Find the area inside r=3+2sin(theta) and r=2

[penetrated]

Homework Statement

find the area inside r=3+2sin(theta) and r=2

Homework Equations

c above

The Attempt at a Solution

I knew how to do inside the polar curve and outside the circle, well, i guess everyone know how to solve what i knew. but not both inside to me.
also, I am kind of stuck at the range of integral...
∏=7∏/6 and 11∏/6

 

[clamtrox]

Start out by finding when 2 > 3+2 \sin(\theta) and use that to write the integration limits. You should be finding something like

A = \int_{C_1} d\theta \int_2^{3+2 \sin(\theta)} dr + \int_{C_2} d\theta \int^2_{3+2 \sin(\theta)} dr

 

[cjc0117]

Okay, so you want the area inside r=3+2sinθ and outside r=2. You found the intersections by plugging r=2 into r=3+2sinθ:

2=3+2sinθ\rightarrow sinθ=-\frac{1}{2}\rightarrowθ=\frac{7π}{6},\frac{11π}{6}

But on the interval (\frac{7π}{6},\frac{11π}{6}), r=3+2sinθ is less than r=2. For instance, 3+2sin(\frac{3π}{2})=1, which is less than 2.

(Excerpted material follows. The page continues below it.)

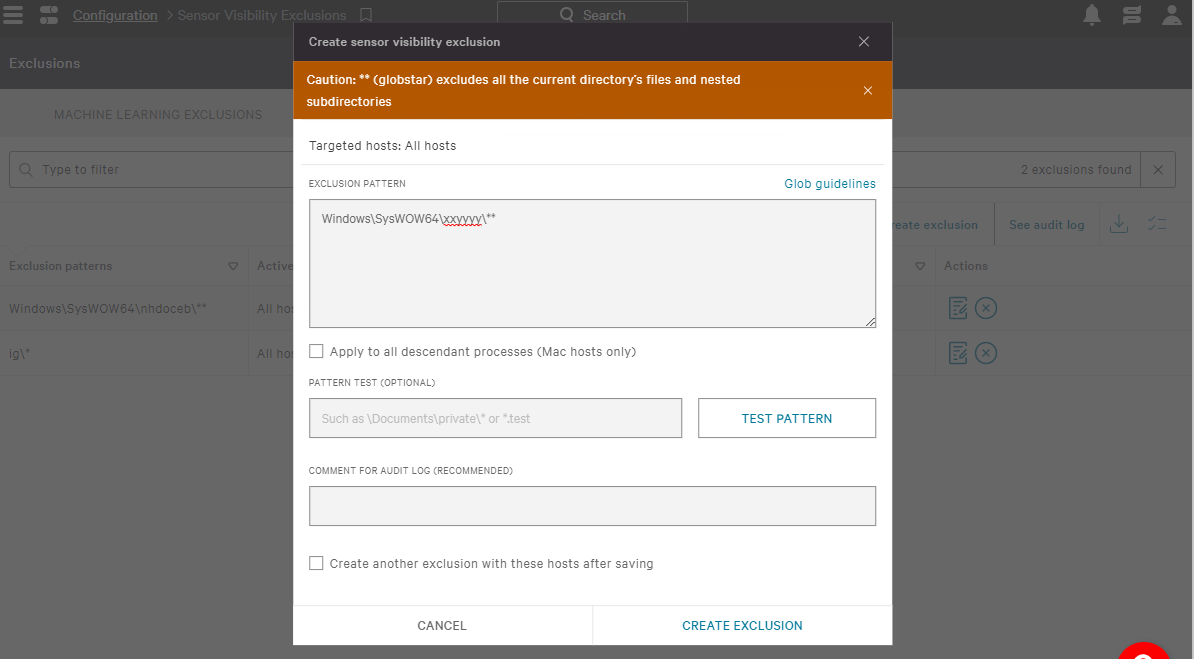Click the Comment for audit log field
1194x659 pixels.
pyautogui.click(x=592, y=506)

So you can't use \frac{7π}{6} as your smaller angle and \frac{11π}{6} as your larger angle. Can you think of another way to represent one of these angles so that \frac{7π}{6} is the larger angle?

 

[DryRun]

Personally, i found the OP's username inappropriate and offensive. Reported.